Parenting is an arduous journey since the sparkling moment of conception. Parents often ride an emotional roller coaster when they learn about uncertainties of any congenital diseases or abnormalities such as Down syndrome, developmental delay, organ malformation or skeletal abnormalities. Fortunately, prenatal genetic and genomic (G/G) tests providing insightful information on the health and condition of the foetus are available to help make pregnancy journey less stressful.
In early 2019, Hospital Authority set up a Steering Group on Genetic and Genomic Services to spearhead the overall development of G/G services in HA. Moreover, HA Strategic Service Framework for Genetic and Genomic Services will be released soon to map out the development of G/G services, including prenatal diagnosis, for the next five to ten years.
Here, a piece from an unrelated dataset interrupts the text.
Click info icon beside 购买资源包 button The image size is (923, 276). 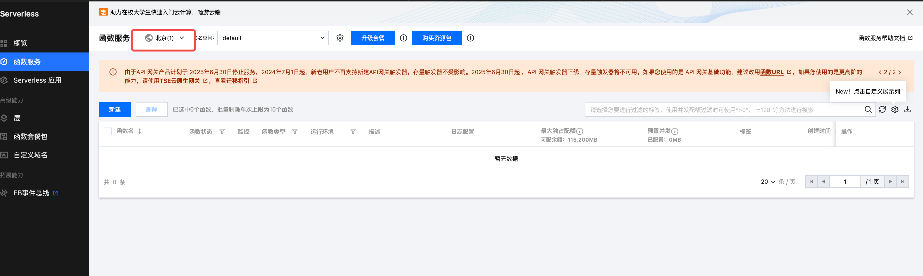[470, 38]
Dr Leung Wing-cheong, Chairman of Central Committee on Genetic Services, explains the relationship between genome, chromosome, gene and Deoxyribonucleic acid (DNA) with an analogy. Imagine human genome is a book series with each book equivalent to a chromosome. Chapters are made up of words, as genes are made up of DNA.
Genes are basic physical and functional unit of heredity, having great impact on the growth and development of foetus. It is estimated that every human being has about 30,000 genes distributed over 23 pairs of chromosomes. Each gene has a different function, and controls different kinds of biological activities including foetal growth, metabolism, personality, cognition, proliferation, etc.